We walked over to a large willow tree and I saw Minnie crane her neck and squint her eyes from the sun and she scanned the willow bark. “Here” she said and I checked out what she was pointing at.
At first I thought it was a bee, but it was larger and more robust and not as big as a bumble bee. There were others. Walking around to the shady side I could determine that they are hornets of some kind. The hornets and other insects were licking whatever was exuding from the willow tree.
“Don’t worry, they won’t get you”, she said. The hornets were so preoccupied with the sap that they were quite tame. Walking around the tree gave us this sight. Three different species of butterflies also taking advantage of the willow bark. The one in the foreground is the Red Admiral. Although I hadn’t seen the hornets doing this before, I did say to Minnie that I had observed many butterflies on these willows and wasn’t it nice that so many living creatures could set aside their differences to take advantage of this common resource. She just smiled.
I was appreciative of Minnie showing me the tree and so I tried to impart a little knowledge to her about the local cicadas. I had come across a dead female in the sand,(identified by the hypodermic needle of an ovipositor she uses to lay her eggs under the thin bark of a tree). I asked Minnie if she knew anything else about their life cycle and she said she didn’t and so I went on. I told her that after the egg hatches under the bark, the nymphs drop down and burrow under the ground and attach themselves to the tree’s roots. With this species, after a couple of years of sucking tree juices, they emerge from the ground and become adults which for cicadas, is a brief moment in time. They mate, lay eggs, and then die after a glorious two weeks or so. You find their split skins where they transform as juveniles into adults near where they emerged from the ground. Here’s a pictures of the dead cicada, the split cicada skin, and a fresh adult.
With any life cycle it’s hard to know exactly where to begin and I suppose that’s the classic which came first question… the egg or the cicada? I’ll leave that to brighter minds than my own for now.
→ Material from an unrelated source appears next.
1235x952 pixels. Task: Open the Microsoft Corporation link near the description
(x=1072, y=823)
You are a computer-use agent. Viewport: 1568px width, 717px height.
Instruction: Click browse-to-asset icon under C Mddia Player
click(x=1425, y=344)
Minnie listened attentively and then asked me to follow her. She had something else to show me before we parted company. We walked away from the willow tree to an area where several large logs were decomposing. She pointed a thin finger at a yellow patch on one log’s side and I could see it was some type of fungus. It seemed to be spreading outward as it broke down the tissues inside the tree.
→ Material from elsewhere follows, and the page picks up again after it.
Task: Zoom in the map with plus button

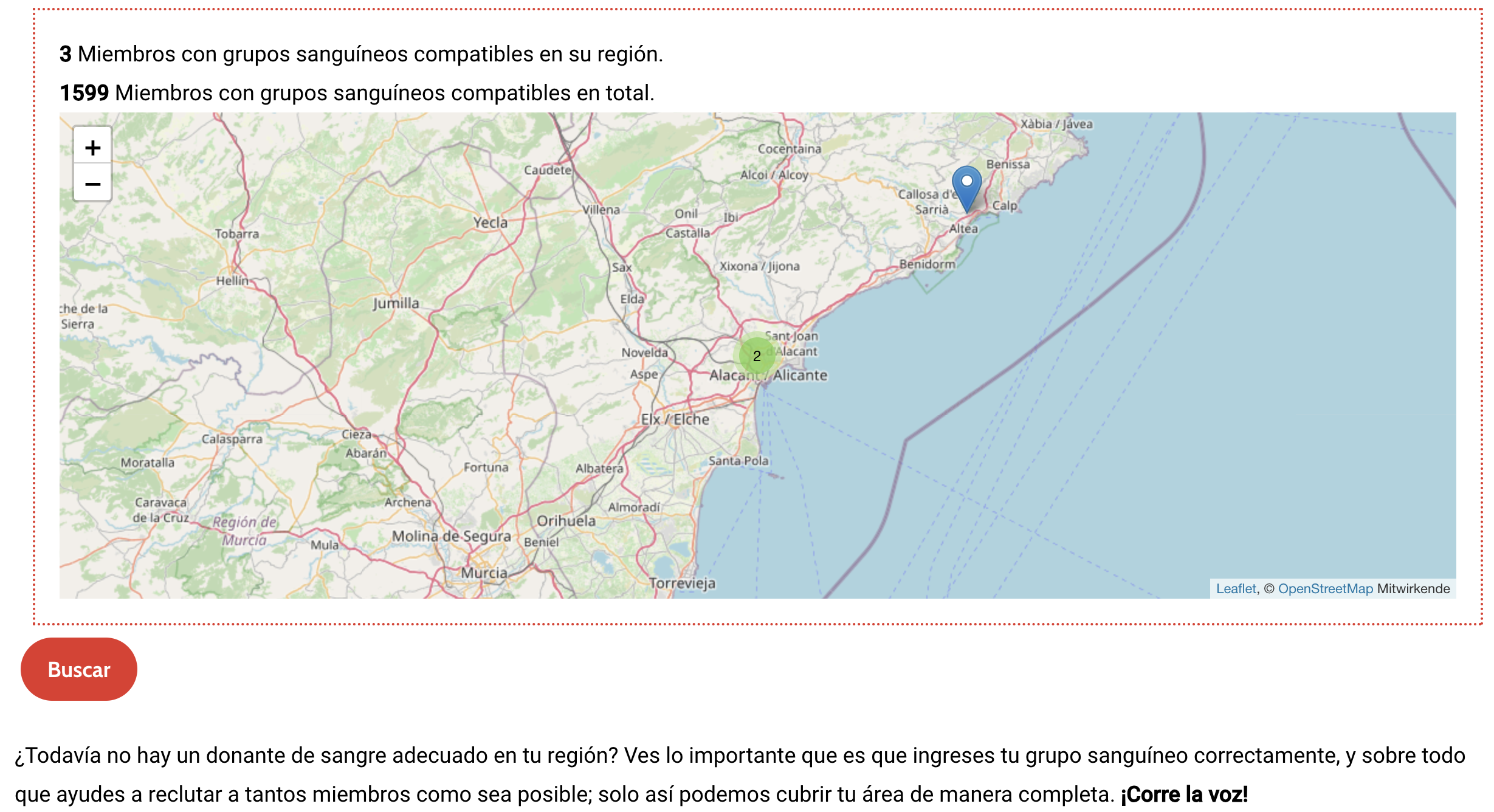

It was both fascinating and oddly repellent. On another nearby log was yet another fungi which I could identify as a fresh bracket or shelf fungus. The bright colors also seemed on the lurid side to me.
Minnie talked to me about what a wonderful system that nature has created to break things down after death. Like these fungi were doing to what were once living trees. She talked about how life depended on materials being able to decompose in order to release the nutrients that are needed for life to move forward. This is what it means to live naturally and that we should look at the systems that the planet has in place and to learn from them. With that, I took my leave and waved good-by to the old lady in the woods.